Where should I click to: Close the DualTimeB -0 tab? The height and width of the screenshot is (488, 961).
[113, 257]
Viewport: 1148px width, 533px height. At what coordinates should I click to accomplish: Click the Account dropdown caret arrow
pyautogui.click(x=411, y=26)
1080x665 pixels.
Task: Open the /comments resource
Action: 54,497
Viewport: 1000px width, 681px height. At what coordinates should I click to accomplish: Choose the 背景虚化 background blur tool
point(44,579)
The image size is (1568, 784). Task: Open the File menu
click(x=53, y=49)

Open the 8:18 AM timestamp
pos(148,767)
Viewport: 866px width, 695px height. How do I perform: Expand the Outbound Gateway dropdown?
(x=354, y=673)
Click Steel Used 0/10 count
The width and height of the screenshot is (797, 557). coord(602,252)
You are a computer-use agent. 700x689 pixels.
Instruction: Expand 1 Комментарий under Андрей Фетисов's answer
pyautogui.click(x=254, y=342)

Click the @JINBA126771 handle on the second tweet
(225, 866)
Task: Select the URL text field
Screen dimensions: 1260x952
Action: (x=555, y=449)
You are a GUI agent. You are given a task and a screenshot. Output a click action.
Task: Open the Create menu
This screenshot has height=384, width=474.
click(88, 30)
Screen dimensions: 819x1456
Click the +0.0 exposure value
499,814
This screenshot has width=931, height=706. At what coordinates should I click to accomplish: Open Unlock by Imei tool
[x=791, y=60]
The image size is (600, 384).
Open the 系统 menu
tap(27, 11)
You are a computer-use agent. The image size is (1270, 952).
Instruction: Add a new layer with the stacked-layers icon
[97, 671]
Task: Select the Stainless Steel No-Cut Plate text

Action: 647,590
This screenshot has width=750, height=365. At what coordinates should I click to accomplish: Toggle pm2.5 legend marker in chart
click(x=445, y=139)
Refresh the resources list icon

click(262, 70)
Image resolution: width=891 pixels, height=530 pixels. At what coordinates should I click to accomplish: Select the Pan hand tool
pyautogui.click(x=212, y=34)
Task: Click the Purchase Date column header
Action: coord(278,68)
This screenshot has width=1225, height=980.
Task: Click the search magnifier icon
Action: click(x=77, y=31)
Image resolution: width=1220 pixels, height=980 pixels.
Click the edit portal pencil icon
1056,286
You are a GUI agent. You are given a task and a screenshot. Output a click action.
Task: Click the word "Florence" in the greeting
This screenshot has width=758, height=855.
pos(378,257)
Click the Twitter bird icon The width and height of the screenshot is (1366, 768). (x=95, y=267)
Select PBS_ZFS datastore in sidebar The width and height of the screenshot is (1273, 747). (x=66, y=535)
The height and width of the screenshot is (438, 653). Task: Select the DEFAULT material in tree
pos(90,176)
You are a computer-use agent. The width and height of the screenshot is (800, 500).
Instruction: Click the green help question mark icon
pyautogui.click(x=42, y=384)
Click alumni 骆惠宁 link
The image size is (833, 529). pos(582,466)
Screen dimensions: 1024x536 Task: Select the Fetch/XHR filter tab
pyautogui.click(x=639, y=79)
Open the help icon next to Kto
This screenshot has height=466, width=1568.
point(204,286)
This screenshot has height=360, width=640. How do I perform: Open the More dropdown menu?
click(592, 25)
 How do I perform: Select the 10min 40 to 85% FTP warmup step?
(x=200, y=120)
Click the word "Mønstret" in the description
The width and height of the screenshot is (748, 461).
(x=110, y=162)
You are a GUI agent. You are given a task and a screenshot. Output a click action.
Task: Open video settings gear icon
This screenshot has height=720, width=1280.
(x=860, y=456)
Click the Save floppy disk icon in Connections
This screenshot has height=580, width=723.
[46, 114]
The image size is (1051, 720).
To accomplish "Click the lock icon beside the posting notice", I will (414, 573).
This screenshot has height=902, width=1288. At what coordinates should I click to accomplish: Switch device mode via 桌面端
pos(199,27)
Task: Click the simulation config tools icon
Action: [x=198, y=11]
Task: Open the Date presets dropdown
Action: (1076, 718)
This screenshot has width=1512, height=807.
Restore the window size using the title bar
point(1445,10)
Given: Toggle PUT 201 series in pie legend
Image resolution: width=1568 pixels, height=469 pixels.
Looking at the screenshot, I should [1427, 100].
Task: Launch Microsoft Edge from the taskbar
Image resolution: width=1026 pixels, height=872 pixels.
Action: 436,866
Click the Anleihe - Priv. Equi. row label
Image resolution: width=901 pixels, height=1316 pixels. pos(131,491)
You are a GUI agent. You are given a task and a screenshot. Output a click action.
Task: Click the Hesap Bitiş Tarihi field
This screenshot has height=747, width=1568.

== WORK TO BE COMPLETED ==
Repeat all of the entries above exactly.

== SOLVED EXERCISE ==
Where should I click to: Close the DualTimeB -0 tab? The height and width of the screenshot is (488, 961).
[113, 257]
Viewport: 1148px width, 533px height. At what coordinates should I click to accomplish: Click the Account dropdown caret arrow
pyautogui.click(x=411, y=26)
1080x665 pixels.
Task: Open the /comments resource
Action: 54,497
Viewport: 1000px width, 681px height. At what coordinates should I click to accomplish: Choose the 背景虚化 background blur tool
point(44,579)
The image size is (1568, 784). Task: Open the File menu
click(x=53, y=49)

Open the 8:18 AM timestamp
pos(148,767)
Viewport: 866px width, 695px height. How do I perform: Expand the Outbound Gateway dropdown?
(x=354, y=673)
Click Steel Used 0/10 count
The width and height of the screenshot is (797, 557). coord(602,252)
You are a computer-use agent. 700x689 pixels.
Instruction: Expand 1 Комментарий under Андрей Фетисов's answer
pyautogui.click(x=254, y=342)

Click the @JINBA126771 handle on the second tweet
(225, 866)
Task: Select the URL text field
Screen dimensions: 1260x952
Action: (x=555, y=449)
You are a GUI agent. You are given a task and a screenshot. Output a click action.
Task: Open the Create menu
This screenshot has height=384, width=474.
click(88, 30)
Screen dimensions: 819x1456
Click the +0.0 exposure value
499,814
This screenshot has width=931, height=706. At what coordinates should I click to accomplish: Open Unlock by Imei tool
[x=791, y=60]
The image size is (600, 384).
Open the 系统 menu
tap(27, 11)
You are a computer-use agent. The image size is (1270, 952).
Instruction: Add a new layer with the stacked-layers icon
[97, 671]
Task: Select the Stainless Steel No-Cut Plate text

Action: 647,590
This screenshot has width=750, height=365. At what coordinates should I click to accomplish: Toggle pm2.5 legend marker in chart
click(x=445, y=139)
Refresh the resources list icon

click(262, 70)
Image resolution: width=891 pixels, height=530 pixels. At what coordinates should I click to accomplish: Select the Pan hand tool
pyautogui.click(x=212, y=34)
Task: Click the Purchase Date column header
Action: coord(278,68)
This screenshot has width=1225, height=980.
Task: Click the search magnifier icon
Action: click(x=77, y=31)
Image resolution: width=1220 pixels, height=980 pixels.
Click the edit portal pencil icon
1056,286
You are a GUI agent. You are given a task and a screenshot. Output a click action.
Task: Click the word "Florence" in the greeting
This screenshot has width=758, height=855.
pos(378,257)
Click the Twitter bird icon The width and height of the screenshot is (1366, 768). (x=95, y=267)
Select PBS_ZFS datastore in sidebar The width and height of the screenshot is (1273, 747). (x=66, y=535)
The height and width of the screenshot is (438, 653). Task: Select the DEFAULT material in tree
pos(90,176)
You are a computer-use agent. The width and height of the screenshot is (800, 500).
Instruction: Click the green help question mark icon
pyautogui.click(x=42, y=384)
Click alumni 骆惠宁 link
The image size is (833, 529). pos(582,466)
Screen dimensions: 1024x536 Task: Select the Fetch/XHR filter tab
pyautogui.click(x=639, y=79)
Open the help icon next to Kto
This screenshot has height=466, width=1568.
point(204,286)
This screenshot has height=360, width=640. How do I perform: Open the More dropdown menu?
click(592, 25)
 How do I perform: Select the 10min 40 to 85% FTP warmup step?
(x=200, y=120)
Click the word "Mønstret" in the description
The width and height of the screenshot is (748, 461).
(x=110, y=162)
You are a GUI agent. You are given a task and a screenshot. Output a click action.
Task: Open video settings gear icon
This screenshot has height=720, width=1280.
(x=860, y=456)
Click the Save floppy disk icon in Connections
This screenshot has height=580, width=723.
[46, 114]
The image size is (1051, 720).
To accomplish "Click the lock icon beside the posting notice", I will (414, 573).
This screenshot has height=902, width=1288. At what coordinates should I click to accomplish: Switch device mode via 桌面端
pos(199,27)
Task: Click the simulation config tools icon
Action: [x=198, y=11]
Task: Open the Date presets dropdown
Action: (1076, 718)
This screenshot has width=1512, height=807.
Restore the window size using the title bar
point(1445,10)
Given: Toggle PUT 201 series in pie legend
Image resolution: width=1568 pixels, height=469 pixels.
Looking at the screenshot, I should [1427, 100].
Task: Launch Microsoft Edge from the taskbar
Image resolution: width=1026 pixels, height=872 pixels.
Action: 436,866
Click the Anleihe - Priv. Equi. row label
Image resolution: width=901 pixels, height=1316 pixels. pos(131,491)
You are a GUI agent. You are given a task and a screenshot. Output a click action.
Task: Click the Hesap Bitiş Tarihi field
This screenshot has height=747, width=1568.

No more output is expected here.